[[ Extracted material open ]]

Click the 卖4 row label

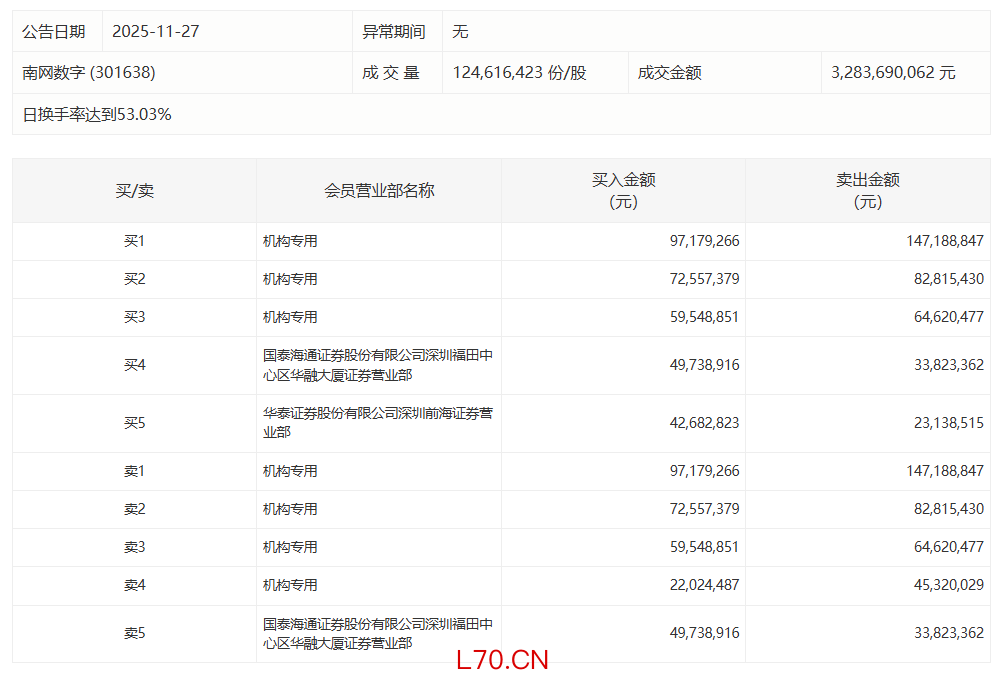point(134,585)
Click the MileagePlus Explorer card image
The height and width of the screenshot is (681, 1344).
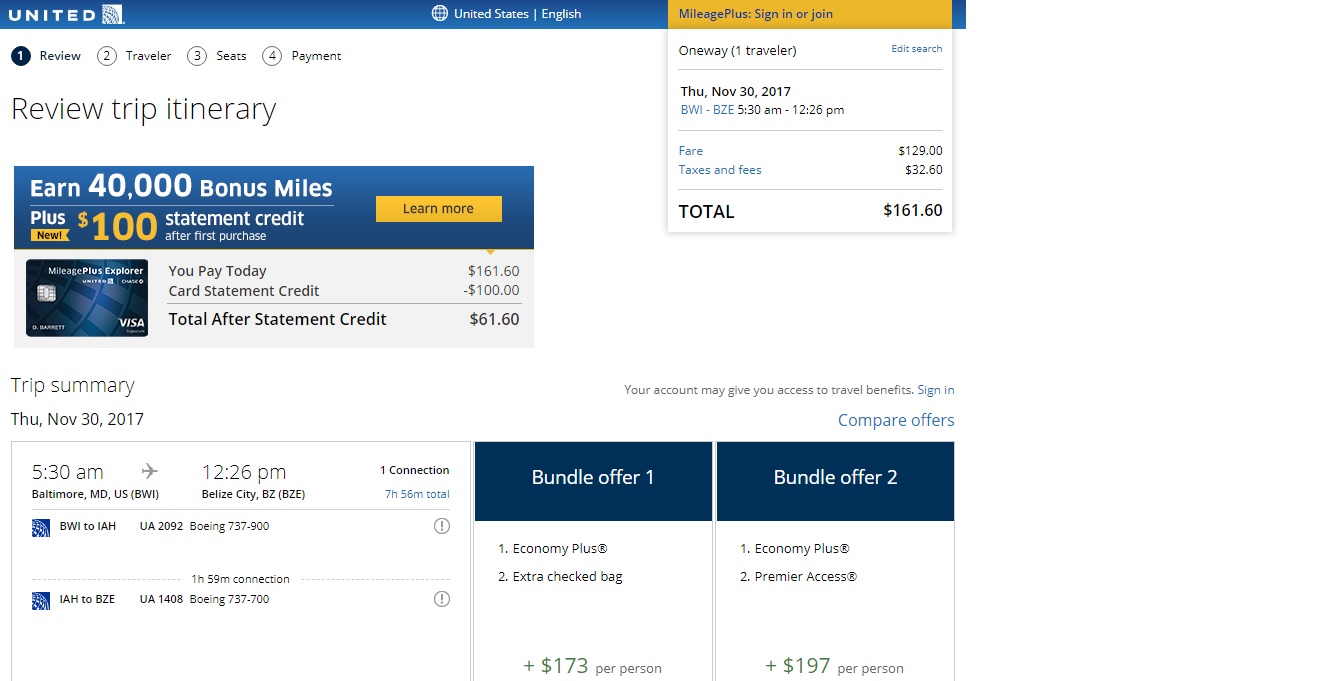(87, 298)
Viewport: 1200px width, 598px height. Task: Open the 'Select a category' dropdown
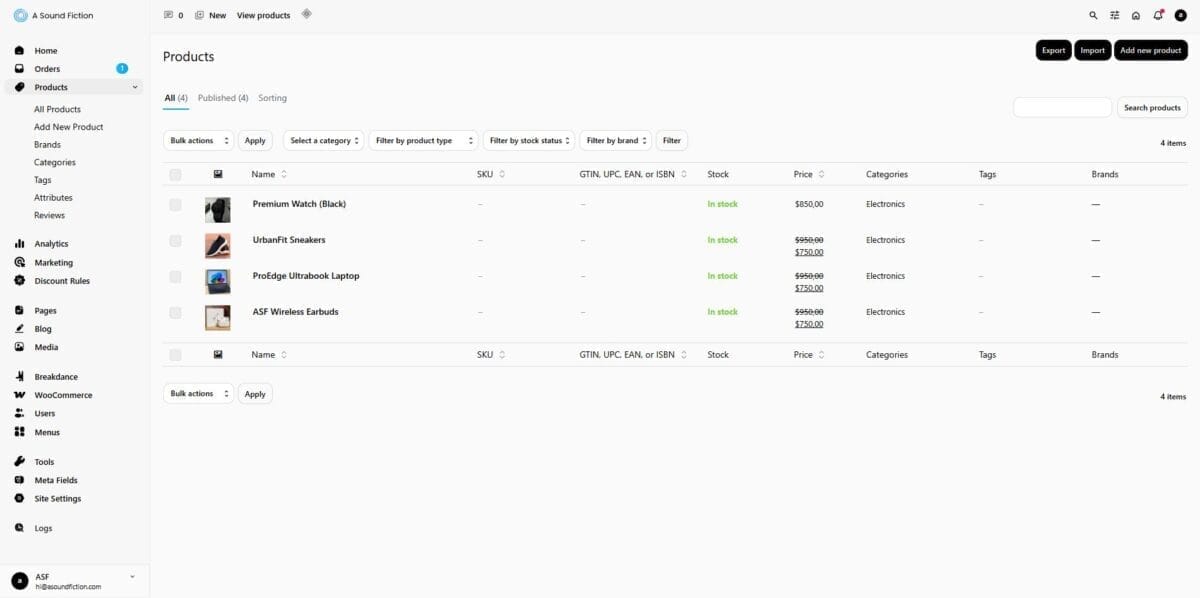[x=324, y=141]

[[ Extracted material closed ]]

Activity
Leave nothing out but the pictures when transcribing the records.

Output of the task
Click the 卖4 row label

point(134,585)
Click the MileagePlus Explorer card image
The height and width of the screenshot is (681, 1344).
(87, 298)
Viewport: 1200px width, 598px height. Task: Open the 'Select a category' dropdown
[x=324, y=141]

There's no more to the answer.